ValueError: Cannot use chat template functions because tokenizer.chat_template is not set and no template argument was passed! For information about writing templates and setting the tokenizer.chat_template attribute #5

@Mohab3dly2204

Description

@Mohab3dly2204

Running this:

"""
RabbitLLM quickstart — use the library directly from Python (no CLI).

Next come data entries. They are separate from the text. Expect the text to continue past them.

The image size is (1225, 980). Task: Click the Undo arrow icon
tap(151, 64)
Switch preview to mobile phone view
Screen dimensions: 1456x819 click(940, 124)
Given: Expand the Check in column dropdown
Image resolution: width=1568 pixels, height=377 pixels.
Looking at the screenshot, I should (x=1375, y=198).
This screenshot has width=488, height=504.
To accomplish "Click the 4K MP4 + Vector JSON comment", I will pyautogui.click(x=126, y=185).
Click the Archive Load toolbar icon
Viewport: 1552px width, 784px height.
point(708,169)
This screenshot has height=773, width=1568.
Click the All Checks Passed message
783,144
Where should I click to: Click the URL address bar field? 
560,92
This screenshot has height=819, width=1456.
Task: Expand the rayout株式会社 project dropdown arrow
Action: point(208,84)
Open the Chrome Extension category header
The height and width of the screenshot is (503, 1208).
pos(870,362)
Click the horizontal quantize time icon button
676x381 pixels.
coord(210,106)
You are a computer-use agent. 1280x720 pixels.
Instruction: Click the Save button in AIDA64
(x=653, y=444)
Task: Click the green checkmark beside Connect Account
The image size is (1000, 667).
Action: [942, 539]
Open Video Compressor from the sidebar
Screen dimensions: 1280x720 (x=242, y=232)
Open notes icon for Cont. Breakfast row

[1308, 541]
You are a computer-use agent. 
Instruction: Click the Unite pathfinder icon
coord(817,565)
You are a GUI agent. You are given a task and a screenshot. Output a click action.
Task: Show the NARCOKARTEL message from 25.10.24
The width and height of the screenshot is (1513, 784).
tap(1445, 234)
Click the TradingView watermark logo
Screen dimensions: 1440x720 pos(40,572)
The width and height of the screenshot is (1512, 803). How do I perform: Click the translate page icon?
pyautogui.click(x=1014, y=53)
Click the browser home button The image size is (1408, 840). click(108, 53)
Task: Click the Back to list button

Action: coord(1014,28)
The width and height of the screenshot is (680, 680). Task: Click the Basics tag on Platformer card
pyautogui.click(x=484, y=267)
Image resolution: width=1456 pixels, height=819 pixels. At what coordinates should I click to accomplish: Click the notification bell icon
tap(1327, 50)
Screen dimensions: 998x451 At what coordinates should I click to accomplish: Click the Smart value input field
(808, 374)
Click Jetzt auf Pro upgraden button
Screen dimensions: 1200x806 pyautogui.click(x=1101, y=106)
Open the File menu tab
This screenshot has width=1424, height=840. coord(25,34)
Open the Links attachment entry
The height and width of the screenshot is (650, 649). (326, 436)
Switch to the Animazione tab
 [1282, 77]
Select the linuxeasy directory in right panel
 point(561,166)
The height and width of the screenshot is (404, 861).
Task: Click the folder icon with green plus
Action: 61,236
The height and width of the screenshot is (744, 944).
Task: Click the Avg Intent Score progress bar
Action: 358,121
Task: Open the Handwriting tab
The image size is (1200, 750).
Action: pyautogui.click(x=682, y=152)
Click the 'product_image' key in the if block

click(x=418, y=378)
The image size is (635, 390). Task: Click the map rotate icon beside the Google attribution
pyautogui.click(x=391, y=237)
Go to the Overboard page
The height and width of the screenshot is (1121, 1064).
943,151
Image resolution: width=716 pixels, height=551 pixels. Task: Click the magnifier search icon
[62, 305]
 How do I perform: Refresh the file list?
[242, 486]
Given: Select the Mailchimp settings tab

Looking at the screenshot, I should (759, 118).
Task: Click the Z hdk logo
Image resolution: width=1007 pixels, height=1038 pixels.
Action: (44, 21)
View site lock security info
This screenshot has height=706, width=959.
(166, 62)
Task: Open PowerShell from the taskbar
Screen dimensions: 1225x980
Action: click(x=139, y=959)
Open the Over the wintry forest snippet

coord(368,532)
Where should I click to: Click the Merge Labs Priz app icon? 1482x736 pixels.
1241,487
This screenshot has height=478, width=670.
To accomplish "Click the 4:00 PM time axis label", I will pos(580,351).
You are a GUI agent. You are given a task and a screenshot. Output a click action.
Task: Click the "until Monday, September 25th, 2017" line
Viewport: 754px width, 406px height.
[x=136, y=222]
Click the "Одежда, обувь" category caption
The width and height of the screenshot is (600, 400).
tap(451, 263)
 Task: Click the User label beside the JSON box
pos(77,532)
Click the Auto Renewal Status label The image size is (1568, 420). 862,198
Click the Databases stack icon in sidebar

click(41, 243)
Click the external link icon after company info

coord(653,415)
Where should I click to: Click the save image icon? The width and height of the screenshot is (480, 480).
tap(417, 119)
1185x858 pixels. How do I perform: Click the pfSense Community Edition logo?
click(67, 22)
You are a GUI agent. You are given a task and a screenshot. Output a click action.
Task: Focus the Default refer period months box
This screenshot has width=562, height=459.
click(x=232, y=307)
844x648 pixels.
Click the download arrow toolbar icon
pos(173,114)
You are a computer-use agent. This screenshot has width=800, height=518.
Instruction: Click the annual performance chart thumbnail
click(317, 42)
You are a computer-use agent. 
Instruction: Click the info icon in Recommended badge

Runs on any GPU with ≥4 GB VRAM or on CPU.
"""

import warnings

import torch
from rabbitllm import AutoModel

── Device ────────────────────────────────────────────────────────────────────

with warnings.catch_warnings():
warnings.filterwarnings("ignore", message=".*CUDA.unknown error.", category=UserWarning)
device = "cuda:0" if torch.cuda.is_available() else "cpu"

── Load model ────────────────────────────────────────────────────────────────

compression: "4bit" (default, fastest, ~¼ RAM), "8bit", or None (bfloat16)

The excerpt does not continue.